** SOURCE DATA follows **

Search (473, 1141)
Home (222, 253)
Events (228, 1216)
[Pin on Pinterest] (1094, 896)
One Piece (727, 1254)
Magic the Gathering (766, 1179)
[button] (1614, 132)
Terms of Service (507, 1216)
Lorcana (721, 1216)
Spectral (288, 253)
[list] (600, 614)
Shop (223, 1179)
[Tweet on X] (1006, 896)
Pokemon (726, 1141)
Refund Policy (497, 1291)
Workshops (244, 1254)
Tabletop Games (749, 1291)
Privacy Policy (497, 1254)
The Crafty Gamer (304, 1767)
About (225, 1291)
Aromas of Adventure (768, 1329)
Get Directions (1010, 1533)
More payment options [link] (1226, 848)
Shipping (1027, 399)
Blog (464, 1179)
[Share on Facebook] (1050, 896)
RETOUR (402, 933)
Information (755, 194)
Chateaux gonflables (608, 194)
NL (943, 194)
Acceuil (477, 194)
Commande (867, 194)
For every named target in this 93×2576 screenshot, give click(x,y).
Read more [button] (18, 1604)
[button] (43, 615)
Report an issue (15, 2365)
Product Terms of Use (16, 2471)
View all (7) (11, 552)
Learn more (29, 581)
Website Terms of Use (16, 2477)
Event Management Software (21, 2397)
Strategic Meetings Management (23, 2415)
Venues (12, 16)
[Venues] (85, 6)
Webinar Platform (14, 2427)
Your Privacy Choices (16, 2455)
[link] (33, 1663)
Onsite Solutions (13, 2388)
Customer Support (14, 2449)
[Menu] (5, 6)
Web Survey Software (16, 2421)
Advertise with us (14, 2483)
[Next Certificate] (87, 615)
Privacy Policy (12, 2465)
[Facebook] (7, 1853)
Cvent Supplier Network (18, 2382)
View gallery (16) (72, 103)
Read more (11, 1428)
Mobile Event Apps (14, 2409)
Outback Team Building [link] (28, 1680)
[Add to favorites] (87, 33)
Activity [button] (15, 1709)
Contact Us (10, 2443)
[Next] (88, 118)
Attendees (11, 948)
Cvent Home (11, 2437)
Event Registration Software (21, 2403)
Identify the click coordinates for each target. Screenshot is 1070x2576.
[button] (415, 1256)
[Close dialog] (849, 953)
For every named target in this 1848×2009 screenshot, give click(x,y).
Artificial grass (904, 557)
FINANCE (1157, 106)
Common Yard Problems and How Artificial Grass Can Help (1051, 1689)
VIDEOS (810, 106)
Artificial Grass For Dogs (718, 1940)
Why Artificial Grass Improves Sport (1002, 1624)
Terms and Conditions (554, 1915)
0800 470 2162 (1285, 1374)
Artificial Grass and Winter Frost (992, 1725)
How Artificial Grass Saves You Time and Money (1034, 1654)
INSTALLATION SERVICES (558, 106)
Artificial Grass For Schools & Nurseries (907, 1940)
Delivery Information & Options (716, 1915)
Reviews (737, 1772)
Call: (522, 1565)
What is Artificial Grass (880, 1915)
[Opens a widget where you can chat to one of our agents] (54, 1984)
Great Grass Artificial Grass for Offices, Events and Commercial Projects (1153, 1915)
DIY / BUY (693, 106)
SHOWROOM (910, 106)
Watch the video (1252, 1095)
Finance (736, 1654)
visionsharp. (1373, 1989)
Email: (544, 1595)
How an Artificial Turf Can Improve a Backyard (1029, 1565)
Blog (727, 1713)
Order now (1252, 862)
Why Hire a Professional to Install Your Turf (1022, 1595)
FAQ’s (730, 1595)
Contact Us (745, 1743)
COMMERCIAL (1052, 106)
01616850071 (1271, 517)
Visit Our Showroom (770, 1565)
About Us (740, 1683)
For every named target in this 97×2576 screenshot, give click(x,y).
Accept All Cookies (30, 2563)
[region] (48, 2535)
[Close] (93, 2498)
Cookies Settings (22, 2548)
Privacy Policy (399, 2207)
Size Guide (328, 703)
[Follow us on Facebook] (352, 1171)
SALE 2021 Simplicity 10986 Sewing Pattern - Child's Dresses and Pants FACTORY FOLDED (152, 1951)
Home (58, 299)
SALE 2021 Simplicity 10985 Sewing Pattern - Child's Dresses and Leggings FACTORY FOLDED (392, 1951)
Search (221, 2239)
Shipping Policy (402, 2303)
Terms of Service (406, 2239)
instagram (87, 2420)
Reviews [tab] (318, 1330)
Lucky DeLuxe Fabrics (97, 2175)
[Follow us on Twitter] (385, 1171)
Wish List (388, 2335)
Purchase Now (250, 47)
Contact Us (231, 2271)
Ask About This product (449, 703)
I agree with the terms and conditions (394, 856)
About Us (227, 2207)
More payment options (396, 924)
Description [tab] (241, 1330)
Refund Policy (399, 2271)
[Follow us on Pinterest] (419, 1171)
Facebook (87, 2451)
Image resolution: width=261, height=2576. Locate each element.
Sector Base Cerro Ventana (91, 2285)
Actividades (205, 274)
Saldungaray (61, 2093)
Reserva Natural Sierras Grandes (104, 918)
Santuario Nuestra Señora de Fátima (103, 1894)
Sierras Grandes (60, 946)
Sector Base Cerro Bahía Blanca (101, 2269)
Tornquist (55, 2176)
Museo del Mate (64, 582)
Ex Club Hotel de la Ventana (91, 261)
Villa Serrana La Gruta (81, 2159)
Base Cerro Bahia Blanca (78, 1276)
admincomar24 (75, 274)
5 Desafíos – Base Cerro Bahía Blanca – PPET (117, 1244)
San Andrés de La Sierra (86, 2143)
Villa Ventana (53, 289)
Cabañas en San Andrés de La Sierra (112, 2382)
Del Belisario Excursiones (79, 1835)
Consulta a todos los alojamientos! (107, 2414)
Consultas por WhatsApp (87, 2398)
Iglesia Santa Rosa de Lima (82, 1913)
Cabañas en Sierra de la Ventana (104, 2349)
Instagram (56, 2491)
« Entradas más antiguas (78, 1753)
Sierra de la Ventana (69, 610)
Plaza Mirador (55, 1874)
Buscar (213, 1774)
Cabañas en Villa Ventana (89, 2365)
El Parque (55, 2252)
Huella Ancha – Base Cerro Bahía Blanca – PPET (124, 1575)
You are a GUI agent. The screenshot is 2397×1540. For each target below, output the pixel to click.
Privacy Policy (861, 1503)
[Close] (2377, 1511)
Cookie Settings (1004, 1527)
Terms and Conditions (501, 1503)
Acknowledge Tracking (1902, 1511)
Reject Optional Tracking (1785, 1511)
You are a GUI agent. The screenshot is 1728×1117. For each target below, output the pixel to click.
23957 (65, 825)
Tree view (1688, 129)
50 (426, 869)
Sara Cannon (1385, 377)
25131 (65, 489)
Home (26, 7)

** End of SOURCE DATA **

TASK INSTRUCTIONS =
An exact reproduction of all the entries, complete to the last line, is needed.

EXPECTED OUTPUT =
Search (473, 1141)
Home (222, 253)
Events (228, 1216)
[Pin on Pinterest] (1094, 896)
One Piece (727, 1254)
Magic the Gathering (766, 1179)
[button] (1614, 132)
Terms of Service (507, 1216)
Lorcana (721, 1216)
Spectral (288, 253)
[list] (600, 614)
Shop (223, 1179)
[Tweet on X] (1006, 896)
Pokemon (726, 1141)
Refund Policy (497, 1291)
Workshops (244, 1254)
Tabletop Games (749, 1291)
Privacy Policy (497, 1254)
The Crafty Gamer (304, 1767)
About (225, 1291)
Aromas of Adventure (768, 1329)
Get Directions (1010, 1533)
More payment options [link] (1226, 848)
Shipping (1027, 399)
Blog (464, 1179)
[Share on Facebook] (1050, 896)
RETOUR (402, 933)
Information (755, 194)
Chateaux gonflables (608, 194)
NL (943, 194)
Acceuil (477, 194)
Commande (867, 194)
For every named target in this 93×2576 screenshot, give click(x,y).
Read more [button] (18, 1604)
[button] (43, 615)
Report an issue (15, 2365)
Product Terms of Use (16, 2471)
View all (7) (11, 552)
Learn more (29, 581)
Website Terms of Use (16, 2477)
Event Management Software (21, 2397)
Strategic Meetings Management (23, 2415)
Venues (12, 16)
[Venues] (85, 6)
Webinar Platform (14, 2427)
Your Privacy Choices (16, 2455)
[link] (33, 1663)
Onsite Solutions (13, 2388)
Customer Support (14, 2449)
[Menu] (5, 6)
Web Survey Software (16, 2421)
Advertise with us (14, 2483)
[Next Certificate] (87, 615)
Privacy Policy (12, 2465)
[Facebook] (7, 1853)
Cvent Supplier Network (18, 2382)
View gallery (16) (72, 103)
Read more (11, 1428)
Mobile Event Apps (14, 2409)
Outback Team Building [link] (28, 1680)
[Add to favorites] (87, 33)
Activity [button] (15, 1709)
Contact Us (10, 2443)
[Next] (88, 118)
Attendees (11, 948)
Cvent Home (11, 2437)
Event Registration Software (21, 2403)
Identify the click coordinates for each target. Screenshot is 1070x2576.
[button] (415, 1256)
[Close dialog] (849, 953)
For every named target in this 1848×2009 screenshot, give click(x,y).
Artificial grass (904, 557)
FINANCE (1157, 106)
Common Yard Problems and How Artificial Grass Can Help (1051, 1689)
VIDEOS (810, 106)
Artificial Grass For Dogs (718, 1940)
Why Artificial Grass Improves Sport (1002, 1624)
Terms and Conditions (554, 1915)
0800 470 2162 (1285, 1374)
Artificial Grass and Winter Frost (992, 1725)
How Artificial Grass Saves You Time and Money (1034, 1654)
INSTALLATION SERVICES (558, 106)
Artificial Grass For Schools & Nurseries (907, 1940)
Delivery Information & Options (716, 1915)
Reviews (737, 1772)
Call: (522, 1565)
What is Artificial Grass (880, 1915)
[Opens a widget where you can chat to one of our agents] (54, 1984)
Great Grass Artificial Grass for Offices, Events and Commercial Projects (1153, 1915)
DIY / BUY (693, 106)
SHOWROOM (910, 106)
Watch the video (1252, 1095)
Finance (736, 1654)
visionsharp. (1373, 1989)
Email: (544, 1595)
How an Artificial Turf Can Improve a Backyard (1029, 1565)
Blog (727, 1713)
Order now (1252, 862)
Why Hire a Professional to Install Your Turf (1022, 1595)
FAQ’s (730, 1595)
Contact Us (745, 1743)
COMMERCIAL (1052, 106)
01616850071 (1271, 517)
Visit Our Showroom (770, 1565)
About Us (740, 1683)
For every named target in this 97×2576 screenshot, give click(x,y).
Accept All Cookies (30, 2563)
[region] (48, 2535)
[Close] (93, 2498)
Cookies Settings (22, 2548)
Privacy Policy (399, 2207)
Size Guide (328, 703)
[Follow us on Facebook] (352, 1171)
SALE 2021 Simplicity 10986 Sewing Pattern - Child's Dresses and Pants FACTORY FOLDED (152, 1951)
Home (58, 299)
SALE 2021 Simplicity 10985 Sewing Pattern - Child's Dresses and Leggings FACTORY FOLDED (392, 1951)
Search (221, 2239)
Shipping Policy (402, 2303)
Terms of Service (406, 2239)
instagram (87, 2420)
Reviews [tab] (318, 1330)
Lucky DeLuxe Fabrics (97, 2175)
[Follow us on Twitter] (385, 1171)
Wish List (388, 2335)
Purchase Now (250, 47)
Contact Us (231, 2271)
Ask About This product (449, 703)
I agree with the terms and conditions (394, 856)
About Us (227, 2207)
More payment options (396, 924)
Description [tab] (241, 1330)
Refund Policy (399, 2271)
[Follow us on Pinterest] (419, 1171)
Facebook (87, 2451)
Image resolution: width=261, height=2576. Locate each element.
Sector Base Cerro Ventana (91, 2285)
Actividades (205, 274)
Saldungaray (61, 2093)
Reserva Natural Sierras Grandes (104, 918)
Santuario Nuestra Señora de Fátima (103, 1894)
Sierras Grandes (60, 946)
Sector Base Cerro Bahía Blanca (101, 2269)
Tornquist (55, 2176)
Museo del Mate (64, 582)
Ex Club Hotel de la Ventana (91, 261)
Villa Serrana La Gruta (81, 2159)
Base Cerro Bahia Blanca (78, 1276)
admincomar24 (75, 274)
5 Desafíos – Base Cerro Bahía Blanca – PPET (117, 1244)
San Andrés de La Sierra (86, 2143)
Villa Ventana (53, 289)
Cabañas en San Andrés de La Sierra (112, 2382)
Del Belisario Excursiones (79, 1835)
Consulta a todos los alojamientos! (107, 2414)
Consultas por WhatsApp (87, 2398)
Iglesia Santa Rosa de Lima (82, 1913)
Cabañas en Sierra de la Ventana (104, 2349)
Instagram (56, 2491)
« Entradas más antiguas (78, 1753)
Sierra de la Ventana (69, 610)
Plaza Mirador (55, 1874)
Buscar (213, 1774)
Cabañas en Villa Ventana (89, 2365)
El Parque (55, 2252)
Huella Ancha – Base Cerro Bahía Blanca – PPET (124, 1575)
You are a GUI agent. The screenshot is 2397×1540. For each target below, output the pixel to click.
Privacy Policy (861, 1503)
[Close] (2377, 1511)
Cookie Settings (1004, 1527)
Terms and Conditions (501, 1503)
Acknowledge Tracking (1902, 1511)
Reject Optional Tracking (1785, 1511)
You are a GUI agent. The screenshot is 1728×1117. For each target below, output the pixel to click.
23957 (65, 825)
Tree view (1688, 129)
50 (426, 869)
Sara Cannon (1385, 377)
25131 (65, 489)
Home (26, 7)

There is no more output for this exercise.